Introduction
Opening a database connection is expensive. A typical PostgreSQL connection takes 50-100ms to establish — time spent on TCP handshake, authentication, session initialization, and memory allocation. For a web application handling 1,000 requests per second, creating a new connection for each request would consume 50-100 seconds of CPU time per second, which is physically impossible.
Connection pooling solves this by maintaining a pool of open, reusable connections. When your application needs a database connection, it borrows one from the pool. When done, it returns the connection to the pool instead of closing it. This reduces connection overhead from 50-100ms to less than 1ms.
Yet most teams misconfigure connection pools, setting arbitrary limits that cause either connection exhaustion (requests waiting for connections) or resource waste (idle connections consuming memory). This guide covers the math, configuration patterns, and common pitfalls.
Why Connection Pooling Matters
The Cost of Database Connections
Each database connection consumes resources on both the application and database server:
Application Side:
- Thread blocked waiting for connection establishment
- Memory for connection object and buffers
- Network socket
Database Side (PostgreSQL example):
- Dedicated backend process (10-20MB memory)
- Shared memory for connection state
- CPU for context switching between processes
# Check PostgreSQL connection memory usage
ps aux | grep postgres | awk '{sum+=$6} END {print "Total memory: " sum/1024 " MB"}'
# With 100 connections, expect 1-2GB memory usage
Performance Impact
import time
import psycopg2
# Without pooling: create connection per request
def query_without_pool():
start = time.time()
conn = psycopg2.connect(
host="localhost",
database="mydb",
user="user",
password="pass"
)
cursor = conn.cursor()
cursor.execute("SELECT 1")
cursor.fetchone()
conn.close()
return time.time() - start
# With pooling: reuse connection
from psycopg2 import pool
connection_pool = pool.SimpleConnectionPool(
minconn=5,
maxconn=20,
host="localhost",
database="mydb",
user="user",
password="pass"
)
def query_with_pool():
start = time.time()
conn = connection_pool.getconn()
cursor = conn.cursor()
cursor.execute("SELECT 1")
cursor.fetchone()
connection_pool.putconn(conn)
return time.time() - start
# Results:
# Without pool: 50-100ms per query
# With pool: 1-5ms per query
Connection Pool Architecture
flowchart TB
A[Application Thread 1] -->|borrow| B[Connection Pool]

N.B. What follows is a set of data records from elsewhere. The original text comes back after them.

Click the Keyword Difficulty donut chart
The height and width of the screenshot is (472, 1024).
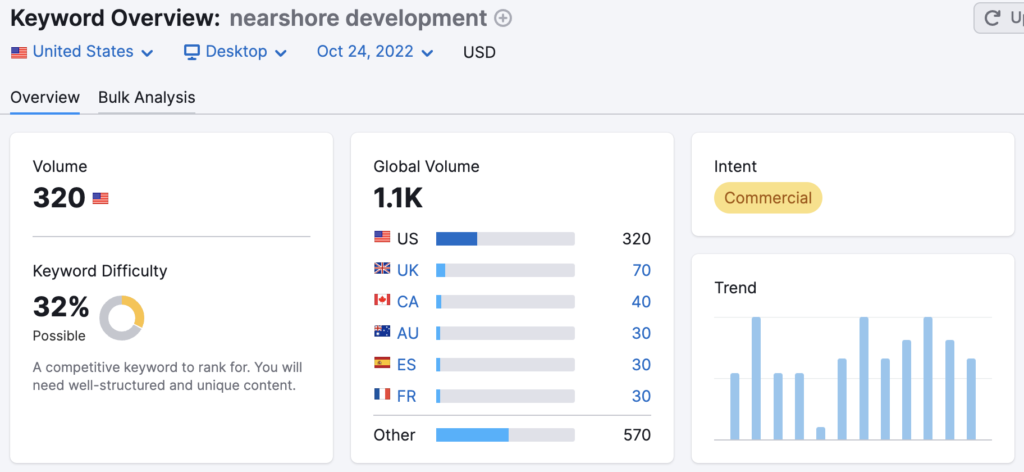pyautogui.click(x=122, y=318)
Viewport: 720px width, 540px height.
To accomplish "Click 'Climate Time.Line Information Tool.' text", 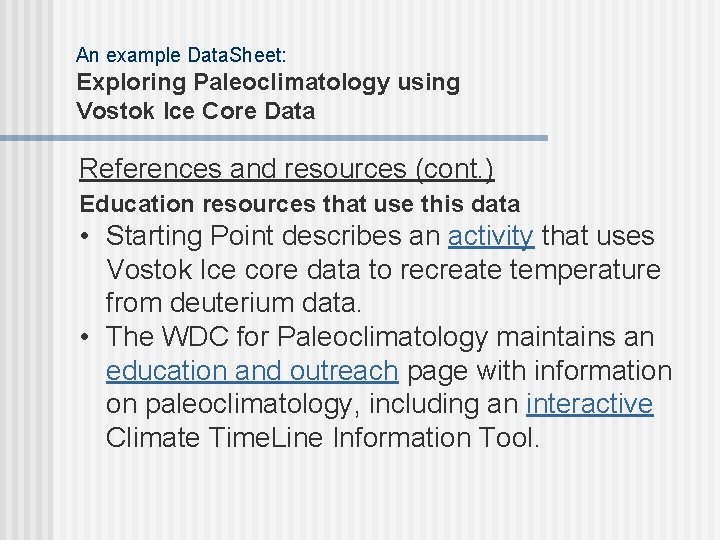I will pos(322,438).
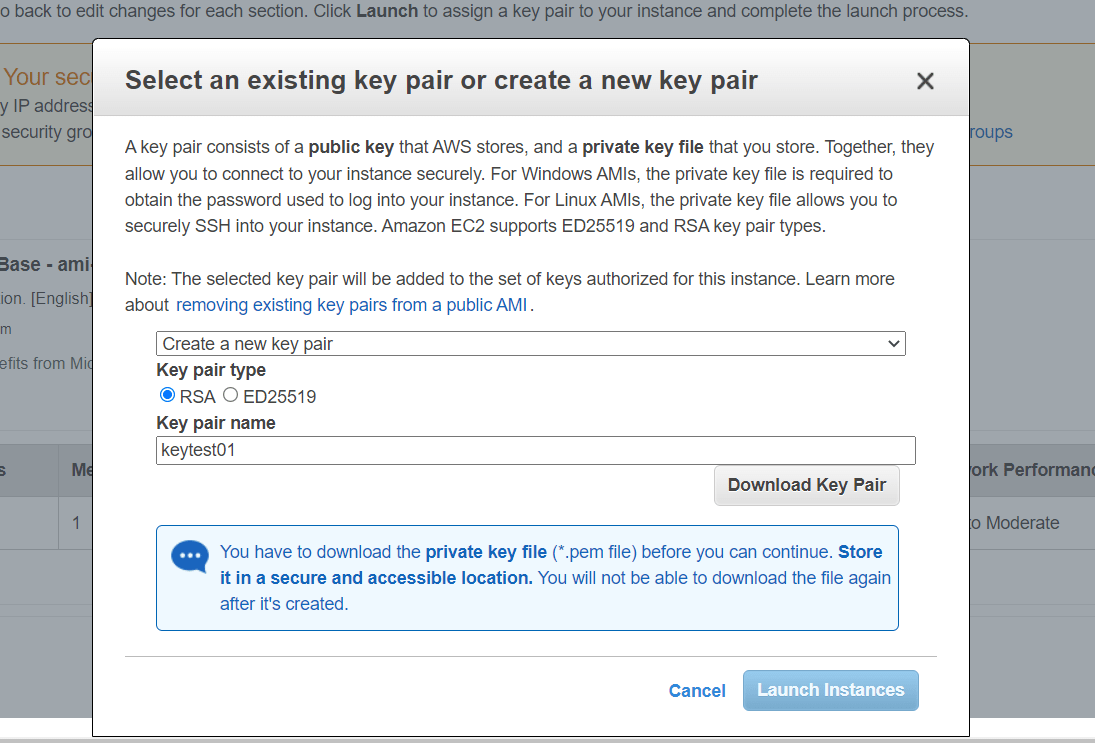The width and height of the screenshot is (1095, 743).
Task: Launch Instances button
Action: pos(830,690)
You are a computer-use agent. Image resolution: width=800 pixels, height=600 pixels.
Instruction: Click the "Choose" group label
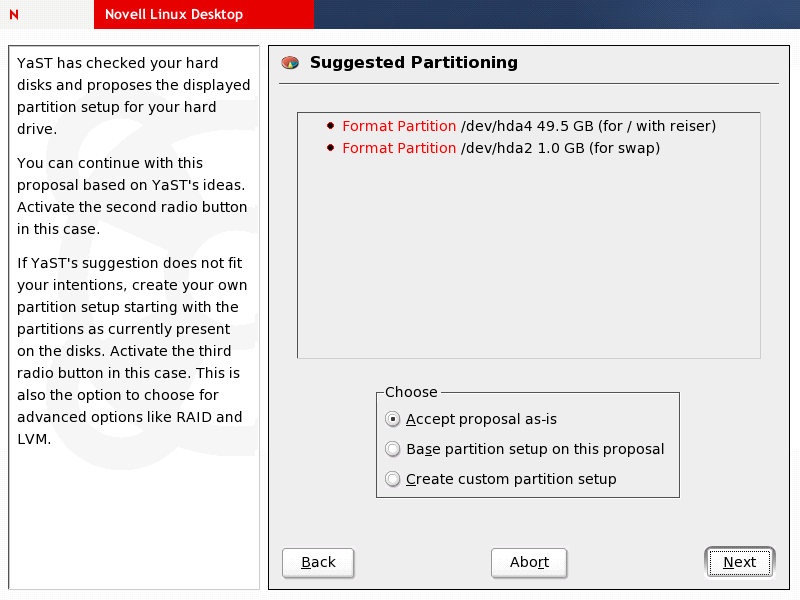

C[Application Thread 2] -->|borrow| B
D[Application Thread 3] -->|borrow| B
E[Application Thread 4] -->|wait| B
B -->|connection 1| F[Database]
B -->|connection 2| F
B -->|connection 3| F
style E fill:#ff9999
style B fill:#99ccff
Key Components:
- Pool Manager: Tracks available and in-use connections
- Connection Validation: Tests connections before lending them
- Idle Connection Eviction: Closes connections idle too long
- Connection Leak Detection: Warns when connections aren’t returned
- Wait Queue: Holds threads waiting for connections
Connection Pool Sizing
The most common mistake is setting pool size too high. More connections don’t mean better performance — they mean more context switching and memory usage.
The Formula
For a single application instance:
pool_size = ((core_count * 2) + effective_spindle_count)
Example: 4-core server with SSD (spindle count = 1)
pool_size = (4 * 2) + 1 = 9 connections
For PostgreSQL specifically, a good starting point is:
pool_size = (number_of_cpu_cores * 2) + 1
Why Not More?
PostgreSQL uses a process-per-connection model. With 100 active connections on a 4-core server, the kernel spends more time context switching than executing queries.
-- Check active connections
SELECT count(*) FROM pg_stat_activity WHERE state = 'active';
-- If this number consistently exceeds (cores * 2), you have too many connections
Multi-Instance Scaling
With multiple application instances, the total connections to the database is:
total_connections = instances * pool_size_per_instance
Example: 10 application instances, 10 connections each = 100 total database connections
If your database can’t handle this, use a connection pooler like PgBouncer between applications and database.
Application-Level Pooling
HikariCP (Java)
HikariCP is the fastest JDBC connection pool, used by default in Spring Boot 2.0+.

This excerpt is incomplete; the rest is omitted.